The Step Leading from Classical to Modern Economics Is the Realization that Classes of Goods in the Abstract Are Never Exchanged and Valued, But Always Only Concrete Units of a Class of Goods

Only the disintegration of the universalistic mentality brought about by the methodological individualism of the seventeenth and eighteenth centuries cleared the way for the development of a scientific catallactics. It was seen that on the market it is not mankind, the state, or the corporative unit that acts, but individual men and groups of men, and that their valuations and their action are decisive, not those of abstract collectivities. To recognize the relationship between valuation and use value and thus cope with the paradox of value, one had to realize that not classes of goods are involved in exchange, but concrete units of goods. This discovery signalized nothing less than a Copernican revolution in social science. Yet it required more than another hundred years for the step to be taken. This is a short span of time if we view the matter from the standpoint of world history and if we adequately appreciate the difficulties involved. But in the history of our science precisely this period acquired a special importance, inasmuch as it was during this time that the marvelous structure of Ricardo’s system was first elaborated. In spite of the serious misunderstanding on which it was constructed, it became so fruitful that it rightly bears the designation “classical.”
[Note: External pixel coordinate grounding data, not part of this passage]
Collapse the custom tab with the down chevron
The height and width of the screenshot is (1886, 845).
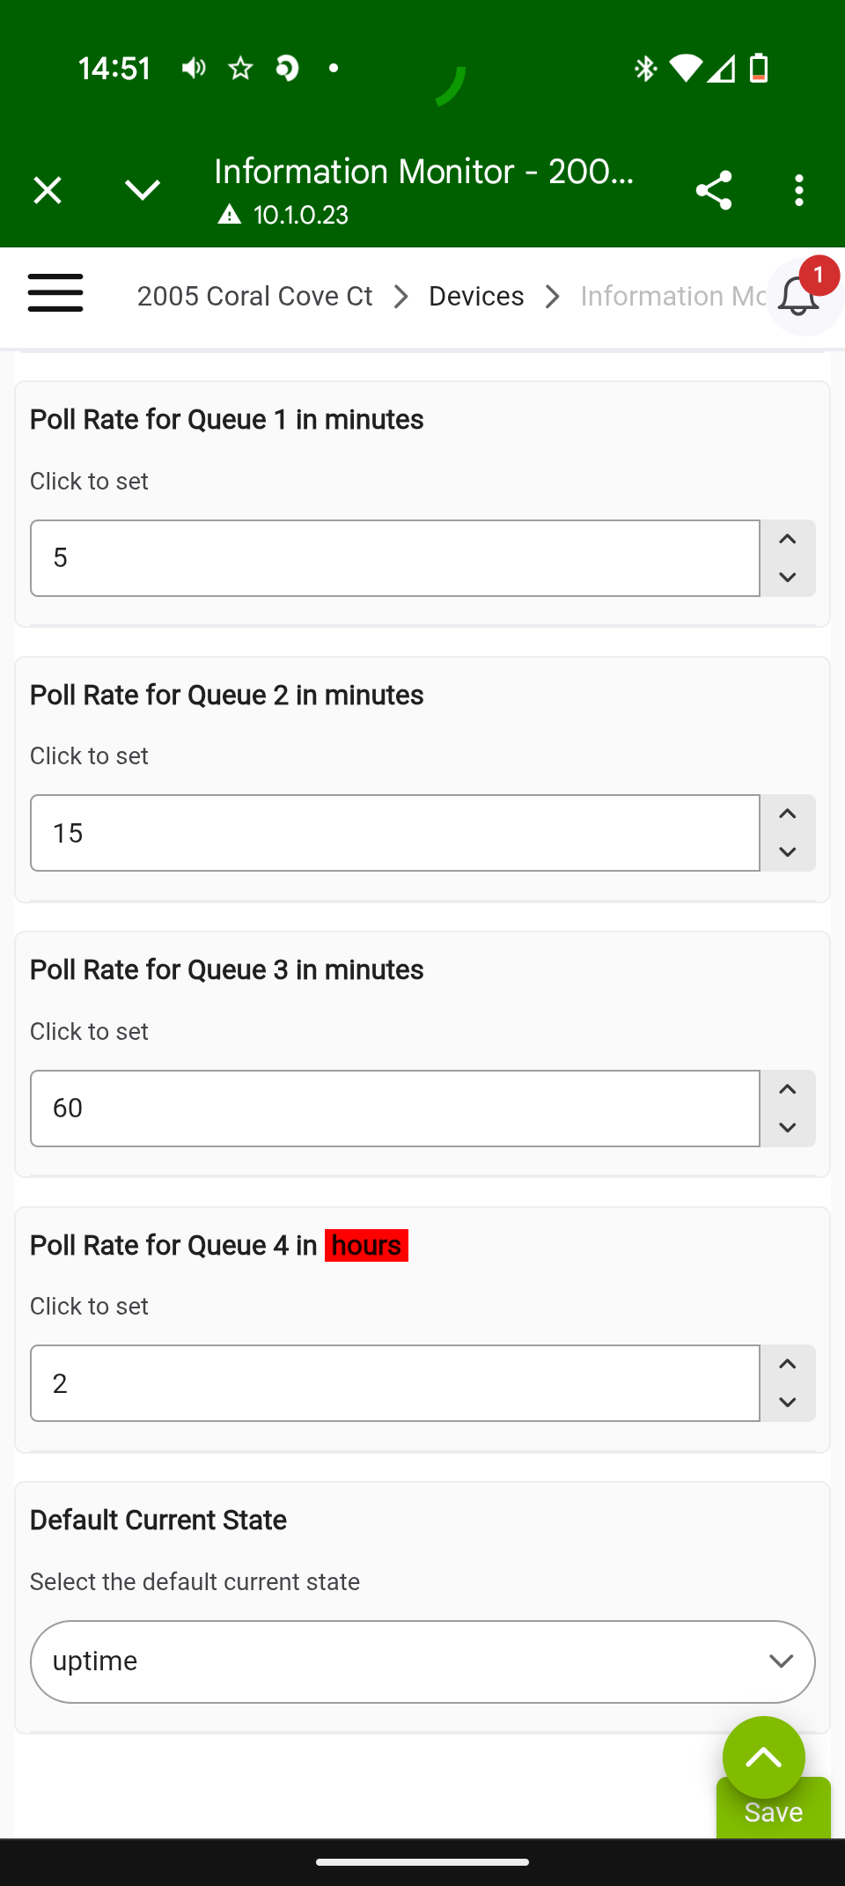(143, 190)
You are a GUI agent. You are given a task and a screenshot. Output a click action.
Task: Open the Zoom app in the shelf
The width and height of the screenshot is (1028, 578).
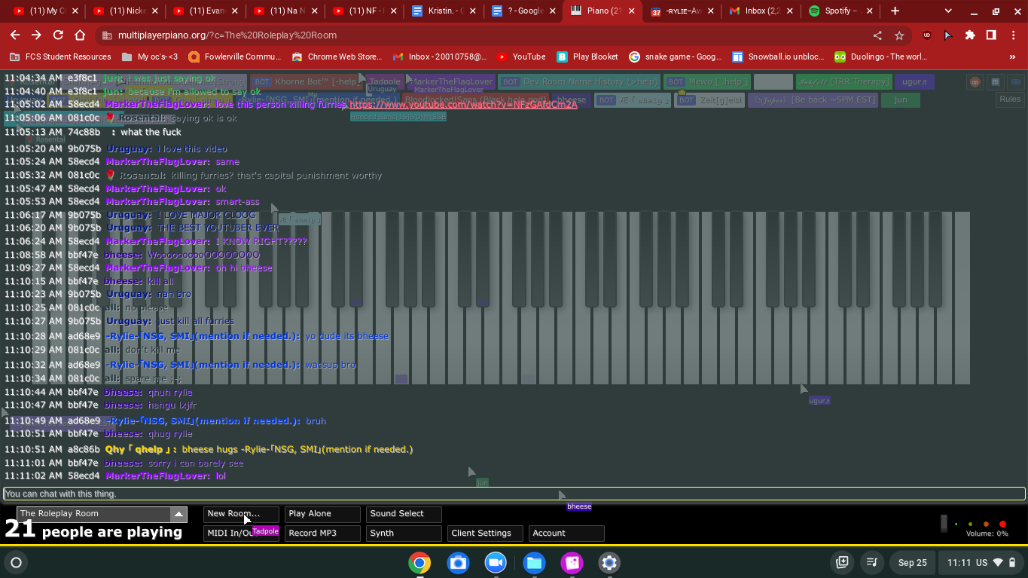click(x=496, y=563)
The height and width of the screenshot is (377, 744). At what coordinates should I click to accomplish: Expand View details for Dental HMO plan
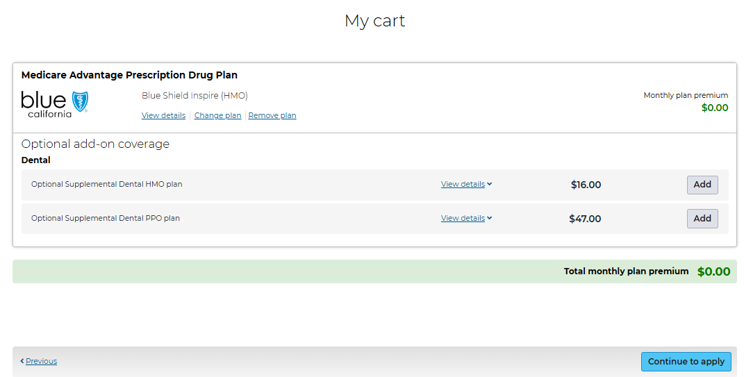pyautogui.click(x=463, y=185)
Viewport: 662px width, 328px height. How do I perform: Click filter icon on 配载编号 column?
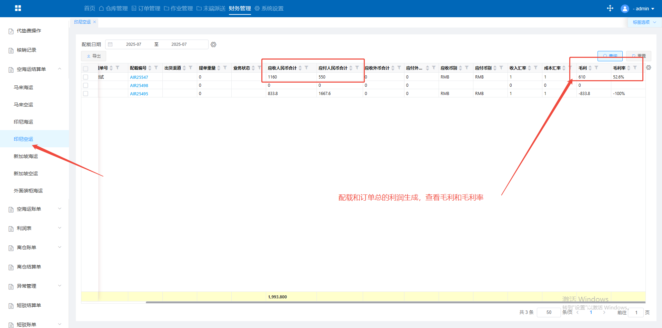coord(156,68)
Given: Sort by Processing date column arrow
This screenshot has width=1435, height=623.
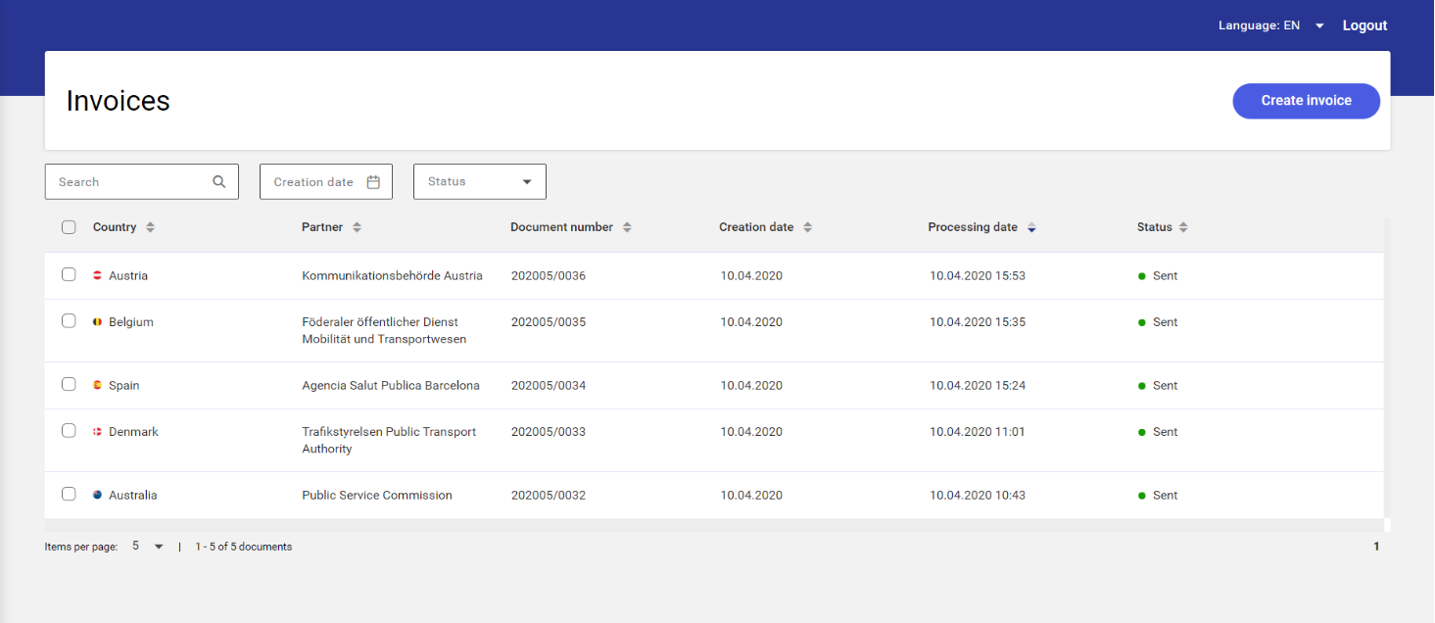Looking at the screenshot, I should (x=1031, y=227).
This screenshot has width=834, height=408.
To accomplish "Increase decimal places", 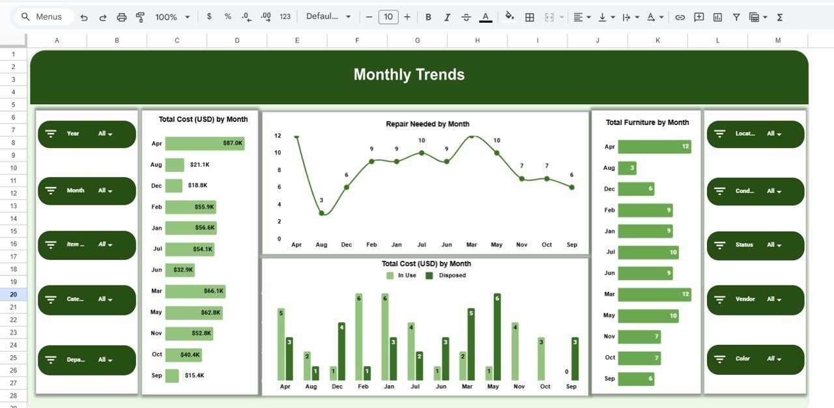I will tap(265, 17).
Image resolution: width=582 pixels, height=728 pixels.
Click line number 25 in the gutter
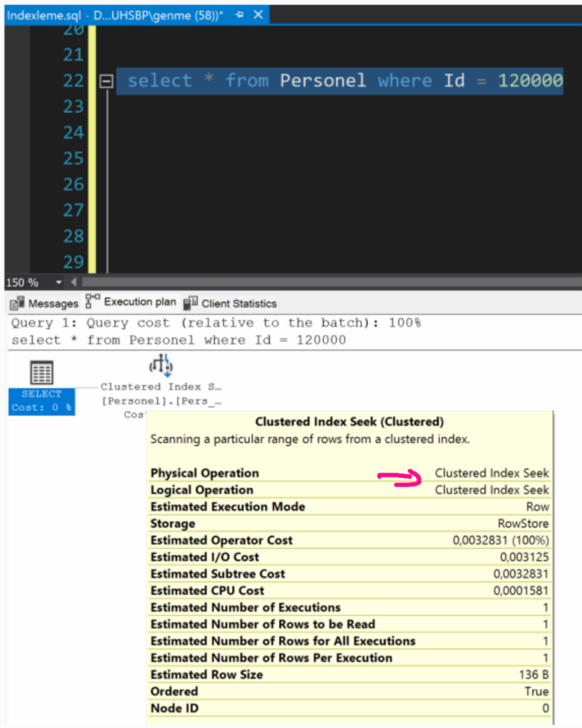coord(73,159)
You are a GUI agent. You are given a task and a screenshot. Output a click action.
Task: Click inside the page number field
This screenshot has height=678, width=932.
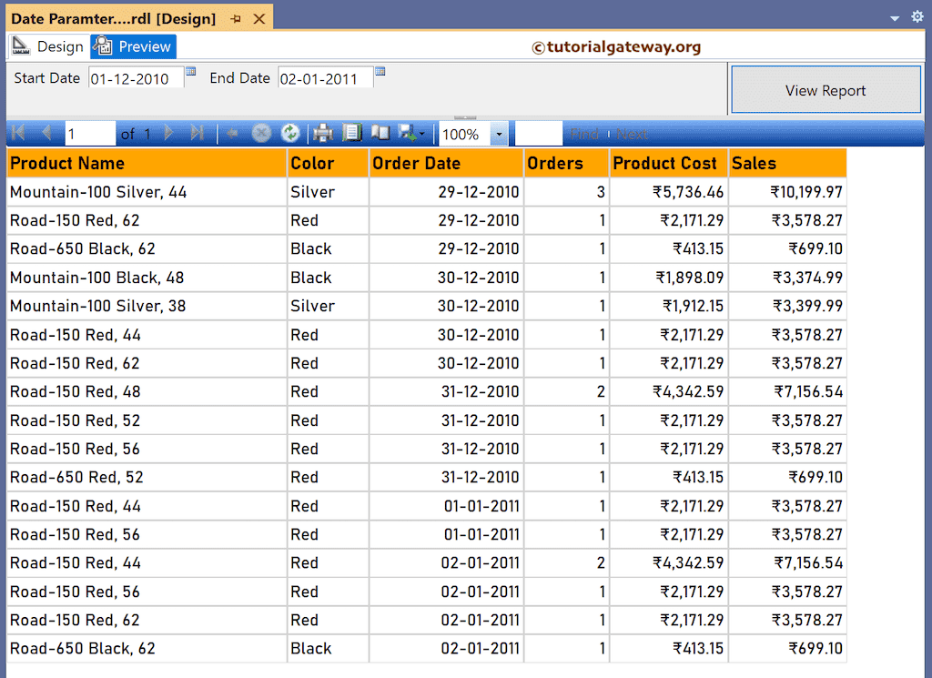coord(89,133)
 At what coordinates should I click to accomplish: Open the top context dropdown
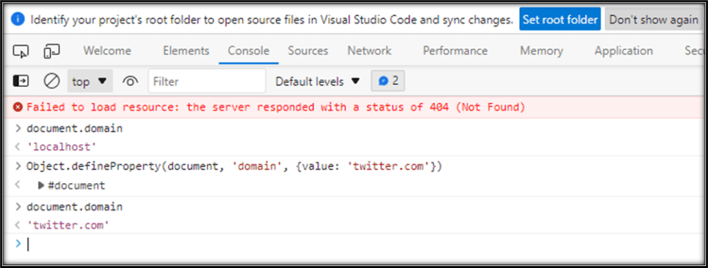coord(90,82)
The step that leads from classical to modern economics is the realization that classes of goods in the abstract are never exchanged and valued, but always only concrete units of a class of goods. If I want to buy or sell one loaf of bread, I do not take into consideration what “bread” is worth to mankind, or what all the bread currently available is worth, or what 10,000 loaves of bread are worth, but only the worth of the one loaf in question. This realization is not a deduction from Gossen’s first law. It is attained through reflection on the essence of our action; or, expressed differently, the experience of our action makes any other supposition impossible for our thought.

--Ludwig von Mises, Epistemological Problems of Economics, trans. George Reisman, ed. Bettina Bien Greaves (Indianapolis: Liberty Fund, 2013), 139-140.